▶ _Information_:
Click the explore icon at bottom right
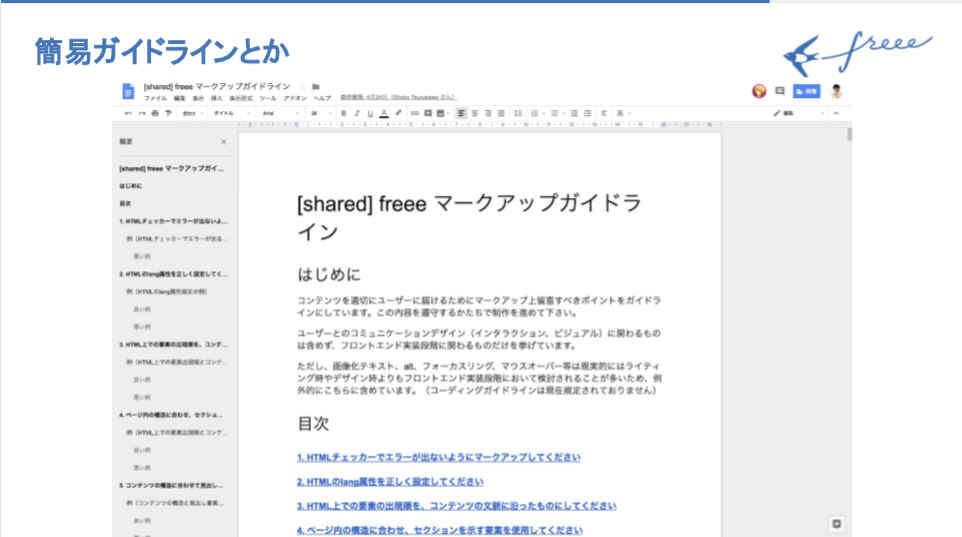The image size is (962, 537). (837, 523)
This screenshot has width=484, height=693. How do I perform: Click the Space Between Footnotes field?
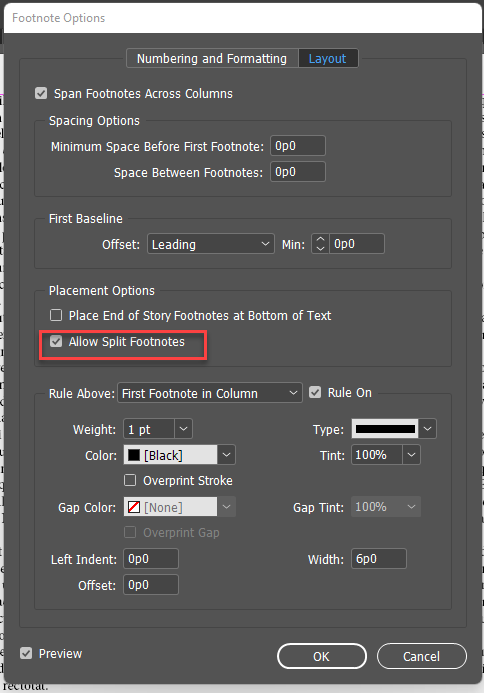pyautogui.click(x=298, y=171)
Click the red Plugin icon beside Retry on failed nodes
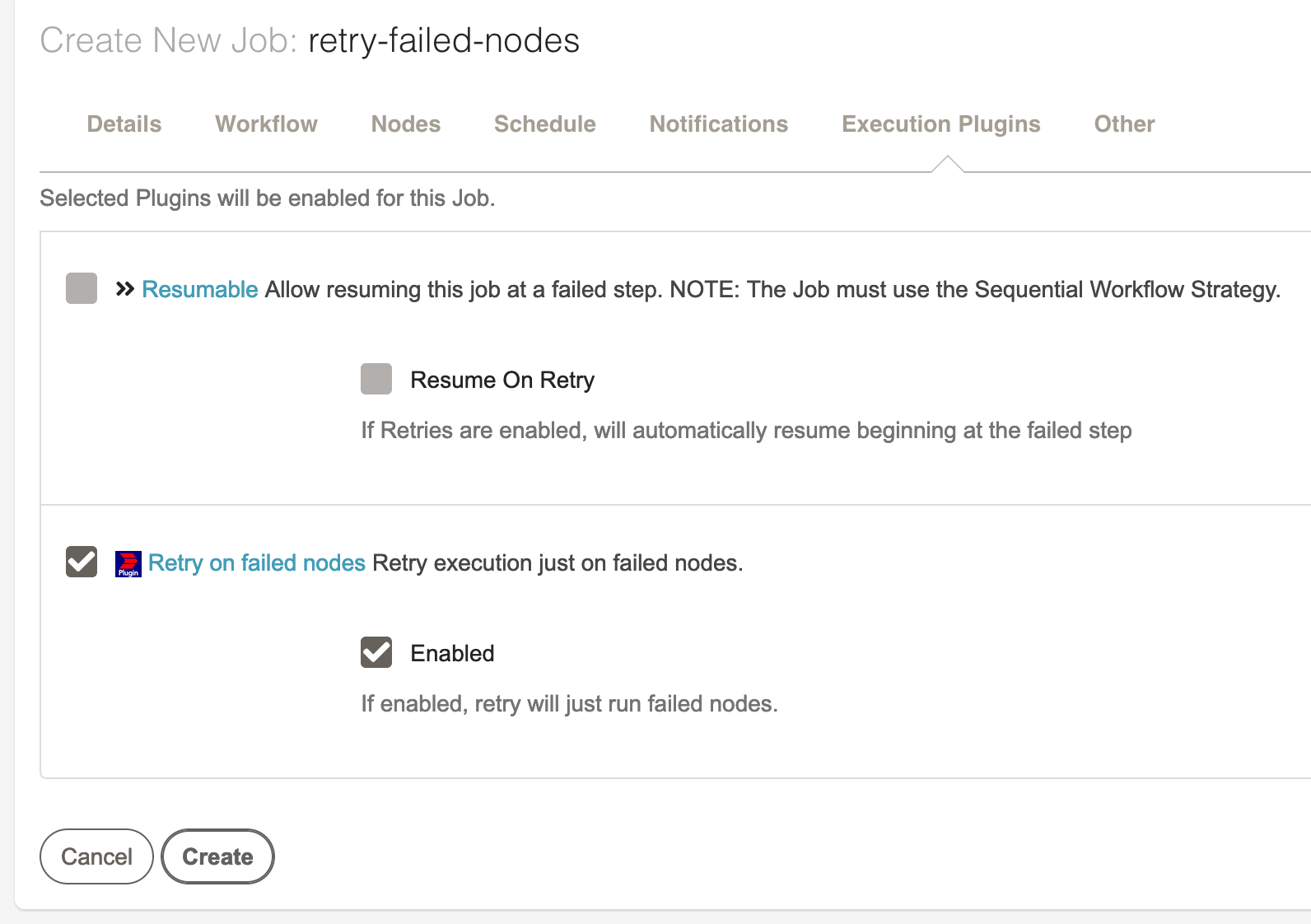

▶ _What to work on_:
Each record must be repeated exactly, and no picture may be carried over.

▶ _Answer section_:
Click the explore icon at bottom right
The image size is (962, 537). (837, 523)
This screenshot has width=484, height=693. How do I perform: Click the Space Between Footnotes field?
pyautogui.click(x=298, y=171)
Click the red Plugin icon beside Retry on failed nodes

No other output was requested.